Hay cosas que no tienen importancia hasta que de pronto la tienen. Como, por ejemplo, el hecho de que el otro día en clase mis alumnos me preguntaran por qué no estaba en el diccionario el término "tuit" y yo les hablara de modas efímeras como el cederrón que casi nadie usa y que aparece en el diccionario o ese "chatear" que se recoge ya en el de la Real Academia Española (RAE), en su versión de internet, como avance de la vigésima tercera edición. Seguramente, cuando aparezca publicado el nuevo diccionario en papel, esta palabra haya perdido su vigencia o su sentido o puede que nadie chatee sino que "guasee"o lo que sea.
Sin embargo, nadie del grupo entendió que un personaje de una obra de teatro, mientras elucubraba sobre las optimistas posibilidades de su futuro incierto, rompiera una lechera. Algunos, tras miles de pistas e insinuaciones mías, recordaron un cuento que les costó reconstruir y muy pocos se acordaron que años atrás leyeron, conmigo como testigo, la versión de Don Juan Manuel, la de doña Truhana y nadie, evidentemente, me entendió cuando les volví a recordar la de Esopo o su variante como "olla rota" del Panchatantra indio. Se trata de una anécdota sin importancia que confirma lo poco que va quedando de nuestro bagaje cultural. En realidad, solo se trataba de un maldito cuento.
Como acababa también de enterarme de la noticia fatídica de la población inactiva no pude evitar que se mezclaran las ideas en mi cabeza y me acordé de las constructoras, bancos e inmobiliarias que construían castillos en el aire mientras deglutían billetes de quinientos euros. Esos mismos que ahora han visto como los beneficios se han diluido en la leche o la miel derramadas o en la harina de la olla rota, han tenido que despedir a sus trabajadores para no despedirse a sí mismos y no saben qué hacer con los pisos vacíos o embargados.

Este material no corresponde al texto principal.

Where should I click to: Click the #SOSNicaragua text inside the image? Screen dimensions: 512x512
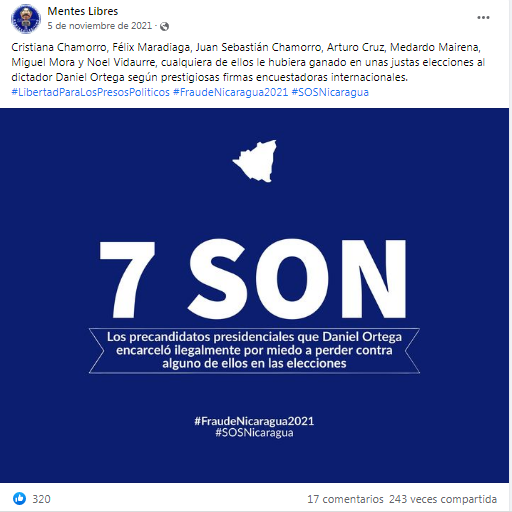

Y hay seguramente esperanza en un futuro que olvida lo que no les divierte y en unos jóvenes que han sido educados en el dinero fácil y en las marcas. Al terminar la clase, nos reímos juntos cuando la mayoría de mis alumnos identificó a la lechera de la obra de teatro con el nombre de unos yogures o con no sé qué leche condensada.